### Instructions for the task
Filter this material down to the lines that contain the string "panel", and return those lines.

### Material for this task
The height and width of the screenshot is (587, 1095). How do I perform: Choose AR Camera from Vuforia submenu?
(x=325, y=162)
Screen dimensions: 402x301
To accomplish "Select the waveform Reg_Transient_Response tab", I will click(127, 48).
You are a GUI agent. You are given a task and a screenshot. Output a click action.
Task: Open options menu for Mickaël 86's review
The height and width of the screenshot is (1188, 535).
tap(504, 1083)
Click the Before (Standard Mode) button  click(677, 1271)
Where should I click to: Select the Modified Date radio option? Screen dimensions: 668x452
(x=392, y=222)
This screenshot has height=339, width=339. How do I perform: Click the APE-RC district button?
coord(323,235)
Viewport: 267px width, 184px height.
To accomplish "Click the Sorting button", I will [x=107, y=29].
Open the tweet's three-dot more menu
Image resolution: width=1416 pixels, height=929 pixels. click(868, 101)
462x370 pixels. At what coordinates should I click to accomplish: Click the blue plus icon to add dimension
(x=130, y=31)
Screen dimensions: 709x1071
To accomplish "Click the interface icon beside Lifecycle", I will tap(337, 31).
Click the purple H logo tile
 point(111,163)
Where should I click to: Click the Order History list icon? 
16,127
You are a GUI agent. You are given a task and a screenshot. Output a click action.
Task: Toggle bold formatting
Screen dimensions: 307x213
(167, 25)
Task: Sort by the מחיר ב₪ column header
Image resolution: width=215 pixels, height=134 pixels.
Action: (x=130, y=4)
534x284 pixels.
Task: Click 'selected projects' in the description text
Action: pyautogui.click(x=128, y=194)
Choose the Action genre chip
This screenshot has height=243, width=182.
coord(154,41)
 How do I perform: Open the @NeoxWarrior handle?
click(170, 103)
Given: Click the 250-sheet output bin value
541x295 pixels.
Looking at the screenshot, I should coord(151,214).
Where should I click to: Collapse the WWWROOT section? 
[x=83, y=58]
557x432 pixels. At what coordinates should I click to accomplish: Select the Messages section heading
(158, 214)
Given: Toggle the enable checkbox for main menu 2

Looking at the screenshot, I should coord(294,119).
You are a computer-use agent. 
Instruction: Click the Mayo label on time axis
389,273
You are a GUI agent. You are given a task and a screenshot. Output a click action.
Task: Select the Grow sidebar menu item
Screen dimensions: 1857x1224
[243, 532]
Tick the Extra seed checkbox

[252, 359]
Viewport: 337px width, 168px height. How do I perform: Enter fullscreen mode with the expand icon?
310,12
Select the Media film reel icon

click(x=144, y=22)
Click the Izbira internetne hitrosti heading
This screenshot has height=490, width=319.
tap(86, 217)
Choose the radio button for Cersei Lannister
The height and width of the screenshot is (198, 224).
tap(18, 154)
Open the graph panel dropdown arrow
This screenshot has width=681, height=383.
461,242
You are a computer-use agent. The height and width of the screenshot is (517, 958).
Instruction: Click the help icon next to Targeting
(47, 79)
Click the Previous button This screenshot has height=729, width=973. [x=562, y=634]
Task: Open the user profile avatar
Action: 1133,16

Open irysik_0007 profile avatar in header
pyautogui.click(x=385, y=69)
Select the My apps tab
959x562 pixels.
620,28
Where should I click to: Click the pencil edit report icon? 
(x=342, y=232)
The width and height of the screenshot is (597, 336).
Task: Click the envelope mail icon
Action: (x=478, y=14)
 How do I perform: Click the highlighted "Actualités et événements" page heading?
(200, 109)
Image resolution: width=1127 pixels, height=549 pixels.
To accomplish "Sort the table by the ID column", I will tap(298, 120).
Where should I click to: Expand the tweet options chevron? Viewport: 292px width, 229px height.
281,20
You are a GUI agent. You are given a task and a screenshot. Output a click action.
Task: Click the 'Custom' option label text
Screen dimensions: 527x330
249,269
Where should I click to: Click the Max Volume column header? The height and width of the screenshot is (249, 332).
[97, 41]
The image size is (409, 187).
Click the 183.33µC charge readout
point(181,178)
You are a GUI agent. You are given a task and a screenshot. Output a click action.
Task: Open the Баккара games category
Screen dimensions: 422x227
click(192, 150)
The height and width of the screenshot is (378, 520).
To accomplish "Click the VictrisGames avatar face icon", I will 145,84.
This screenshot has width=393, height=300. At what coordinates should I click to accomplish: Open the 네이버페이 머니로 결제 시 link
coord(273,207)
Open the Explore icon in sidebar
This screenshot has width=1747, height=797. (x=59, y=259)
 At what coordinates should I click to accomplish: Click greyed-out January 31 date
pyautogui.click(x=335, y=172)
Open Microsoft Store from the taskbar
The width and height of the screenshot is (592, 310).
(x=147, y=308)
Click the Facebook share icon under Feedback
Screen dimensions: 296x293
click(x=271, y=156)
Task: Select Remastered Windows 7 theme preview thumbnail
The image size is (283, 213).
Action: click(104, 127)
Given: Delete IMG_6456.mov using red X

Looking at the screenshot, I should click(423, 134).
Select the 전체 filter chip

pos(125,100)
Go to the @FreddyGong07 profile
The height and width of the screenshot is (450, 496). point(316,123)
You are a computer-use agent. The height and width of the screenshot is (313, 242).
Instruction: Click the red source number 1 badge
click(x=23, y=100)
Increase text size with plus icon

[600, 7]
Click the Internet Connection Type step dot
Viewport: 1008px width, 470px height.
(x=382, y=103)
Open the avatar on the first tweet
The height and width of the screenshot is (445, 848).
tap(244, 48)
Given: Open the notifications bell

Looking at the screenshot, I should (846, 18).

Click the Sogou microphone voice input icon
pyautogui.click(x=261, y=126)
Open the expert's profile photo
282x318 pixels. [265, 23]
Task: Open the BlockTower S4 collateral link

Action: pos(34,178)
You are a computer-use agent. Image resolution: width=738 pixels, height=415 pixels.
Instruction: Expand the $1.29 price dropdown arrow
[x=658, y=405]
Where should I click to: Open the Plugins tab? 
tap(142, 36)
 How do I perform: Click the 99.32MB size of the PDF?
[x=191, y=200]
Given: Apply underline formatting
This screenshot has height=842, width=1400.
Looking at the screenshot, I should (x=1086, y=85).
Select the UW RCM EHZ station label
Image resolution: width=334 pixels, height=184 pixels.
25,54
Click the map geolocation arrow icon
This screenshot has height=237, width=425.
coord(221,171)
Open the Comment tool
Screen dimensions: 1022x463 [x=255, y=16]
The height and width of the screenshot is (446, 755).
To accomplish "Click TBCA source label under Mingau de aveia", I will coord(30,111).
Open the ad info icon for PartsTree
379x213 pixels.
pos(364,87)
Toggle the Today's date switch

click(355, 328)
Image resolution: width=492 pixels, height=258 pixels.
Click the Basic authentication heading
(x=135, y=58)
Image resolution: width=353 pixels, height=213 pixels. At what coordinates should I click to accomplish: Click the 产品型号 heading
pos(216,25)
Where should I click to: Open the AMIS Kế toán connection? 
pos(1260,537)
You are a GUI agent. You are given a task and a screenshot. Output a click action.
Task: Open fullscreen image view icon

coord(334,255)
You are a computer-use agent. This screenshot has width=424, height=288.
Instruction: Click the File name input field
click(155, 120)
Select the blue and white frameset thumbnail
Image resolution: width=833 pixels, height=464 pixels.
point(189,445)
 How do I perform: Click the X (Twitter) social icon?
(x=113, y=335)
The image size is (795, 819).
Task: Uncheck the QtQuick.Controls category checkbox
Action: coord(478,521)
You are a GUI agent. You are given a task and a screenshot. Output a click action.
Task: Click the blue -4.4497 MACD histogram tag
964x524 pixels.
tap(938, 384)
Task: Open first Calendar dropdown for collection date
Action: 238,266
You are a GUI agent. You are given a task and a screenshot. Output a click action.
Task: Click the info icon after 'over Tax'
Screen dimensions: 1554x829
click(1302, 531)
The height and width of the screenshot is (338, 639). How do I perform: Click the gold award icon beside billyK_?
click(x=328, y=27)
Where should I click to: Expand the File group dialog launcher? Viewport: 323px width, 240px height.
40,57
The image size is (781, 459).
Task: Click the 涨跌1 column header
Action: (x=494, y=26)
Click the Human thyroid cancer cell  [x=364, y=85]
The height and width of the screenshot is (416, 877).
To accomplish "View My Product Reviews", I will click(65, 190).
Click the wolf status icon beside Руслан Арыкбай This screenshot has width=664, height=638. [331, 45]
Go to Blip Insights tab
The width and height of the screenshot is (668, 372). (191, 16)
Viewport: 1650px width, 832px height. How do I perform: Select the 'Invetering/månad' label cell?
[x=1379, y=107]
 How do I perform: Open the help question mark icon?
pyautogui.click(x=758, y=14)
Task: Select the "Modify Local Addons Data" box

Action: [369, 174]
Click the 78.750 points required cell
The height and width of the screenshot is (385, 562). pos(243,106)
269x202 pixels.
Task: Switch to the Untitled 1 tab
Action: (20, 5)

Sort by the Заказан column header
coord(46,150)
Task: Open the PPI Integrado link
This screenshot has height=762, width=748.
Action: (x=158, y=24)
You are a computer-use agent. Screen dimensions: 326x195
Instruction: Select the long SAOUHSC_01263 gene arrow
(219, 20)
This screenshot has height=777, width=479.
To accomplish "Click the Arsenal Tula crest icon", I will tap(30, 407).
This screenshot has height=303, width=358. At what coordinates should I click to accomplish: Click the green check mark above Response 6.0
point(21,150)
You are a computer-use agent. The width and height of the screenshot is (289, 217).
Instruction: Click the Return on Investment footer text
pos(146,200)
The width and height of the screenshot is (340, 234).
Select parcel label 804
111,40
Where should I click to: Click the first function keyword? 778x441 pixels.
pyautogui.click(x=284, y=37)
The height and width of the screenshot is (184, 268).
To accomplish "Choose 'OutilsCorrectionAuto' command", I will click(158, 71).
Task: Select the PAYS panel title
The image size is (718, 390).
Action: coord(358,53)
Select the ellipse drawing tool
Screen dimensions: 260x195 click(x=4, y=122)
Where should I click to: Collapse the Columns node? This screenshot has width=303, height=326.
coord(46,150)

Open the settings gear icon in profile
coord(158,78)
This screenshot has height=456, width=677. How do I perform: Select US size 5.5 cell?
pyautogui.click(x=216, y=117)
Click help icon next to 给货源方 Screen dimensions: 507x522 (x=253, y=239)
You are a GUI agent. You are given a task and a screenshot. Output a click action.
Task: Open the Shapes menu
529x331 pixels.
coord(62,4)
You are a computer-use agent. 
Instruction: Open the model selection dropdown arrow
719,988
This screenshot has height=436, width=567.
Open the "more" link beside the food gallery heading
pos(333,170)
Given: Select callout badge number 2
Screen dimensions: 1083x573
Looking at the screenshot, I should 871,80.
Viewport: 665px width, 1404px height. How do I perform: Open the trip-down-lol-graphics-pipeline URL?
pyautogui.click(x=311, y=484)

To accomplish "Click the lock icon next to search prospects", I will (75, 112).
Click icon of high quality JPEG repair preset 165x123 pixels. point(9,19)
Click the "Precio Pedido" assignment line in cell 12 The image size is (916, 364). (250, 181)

### Exercise response
Open the graph panel dropdown arrow
Task: Select the PAYS panel title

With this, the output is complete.